- [WORK TO BE COMPLETED]
Repeat every entry word for word. Images do not belong in the copy.

- [Saved entries]

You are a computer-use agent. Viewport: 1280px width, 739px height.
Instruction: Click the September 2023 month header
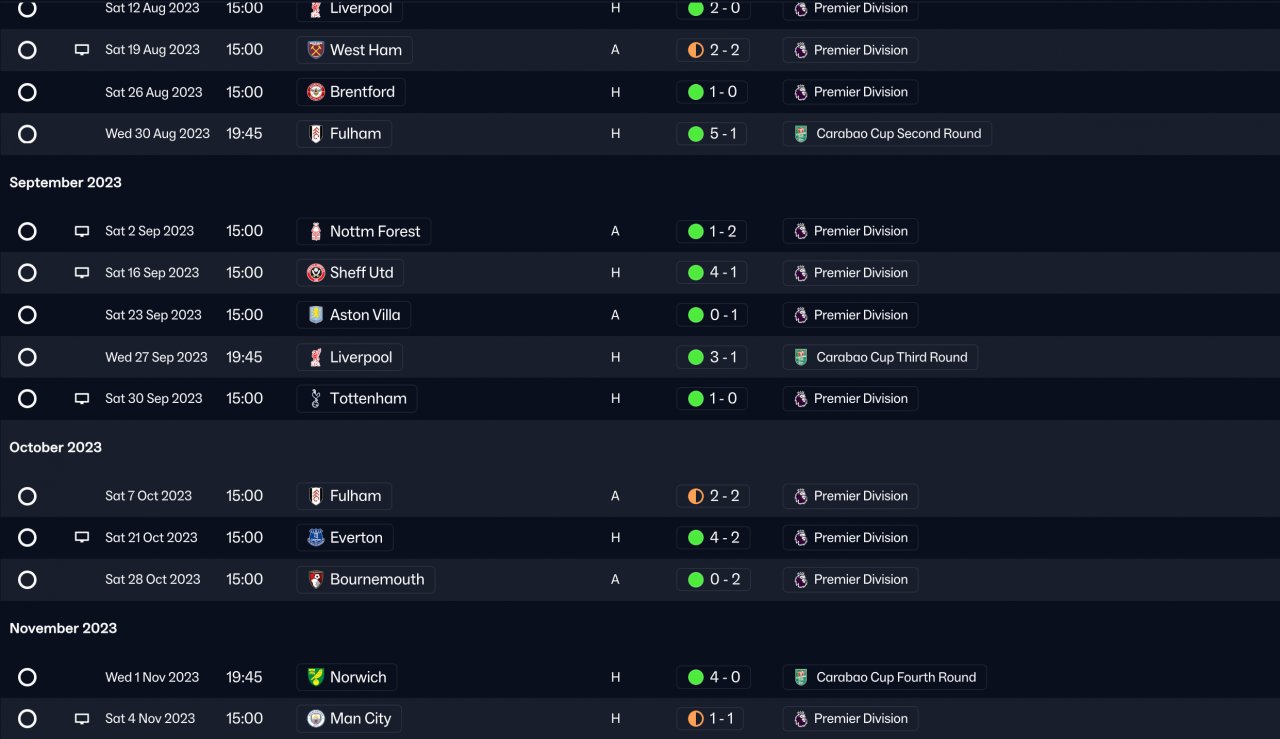(x=66, y=182)
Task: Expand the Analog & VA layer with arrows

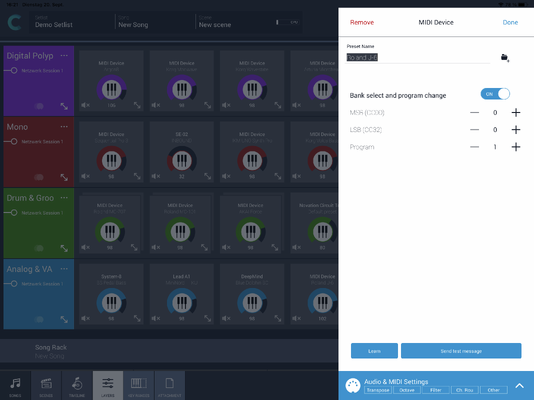Action: point(64,319)
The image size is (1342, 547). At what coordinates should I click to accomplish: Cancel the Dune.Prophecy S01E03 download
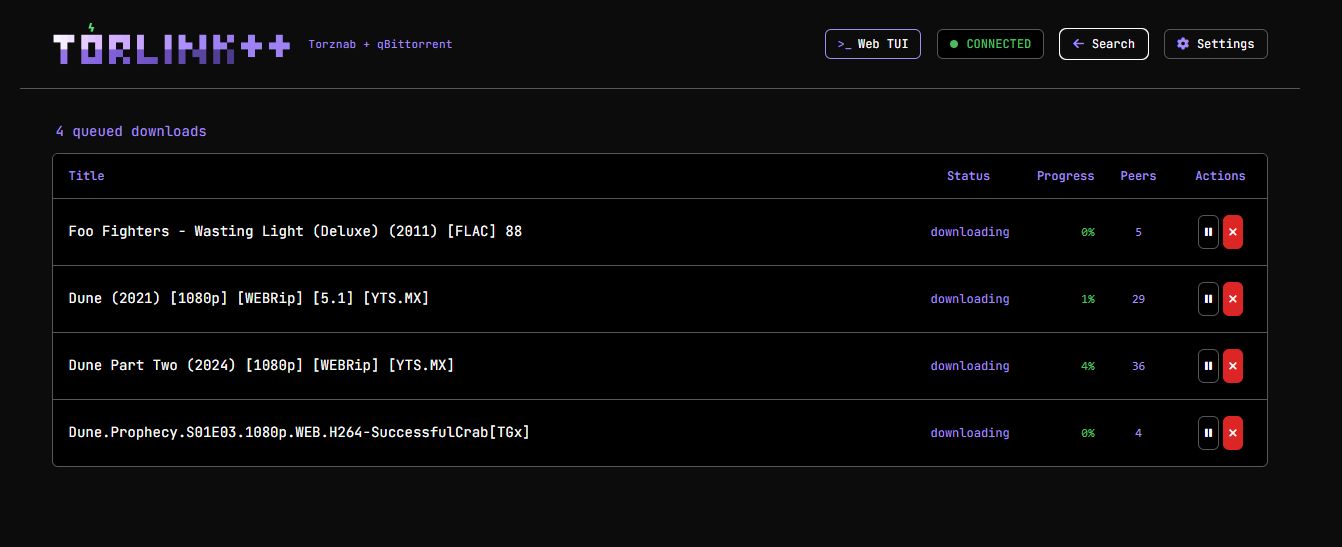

- [RESPONSE BELOW]
You are a computer-use agent. Viewport: 1280px width, 739px height.
Instruction: Click the September 2023 month header
(x=66, y=182)
Task: Expand the Analog & VA layer with arrows

Action: point(64,319)
The image size is (1342, 547). At what coordinates should I click to accomplish: Cancel the Dune.Prophecy S01E03 download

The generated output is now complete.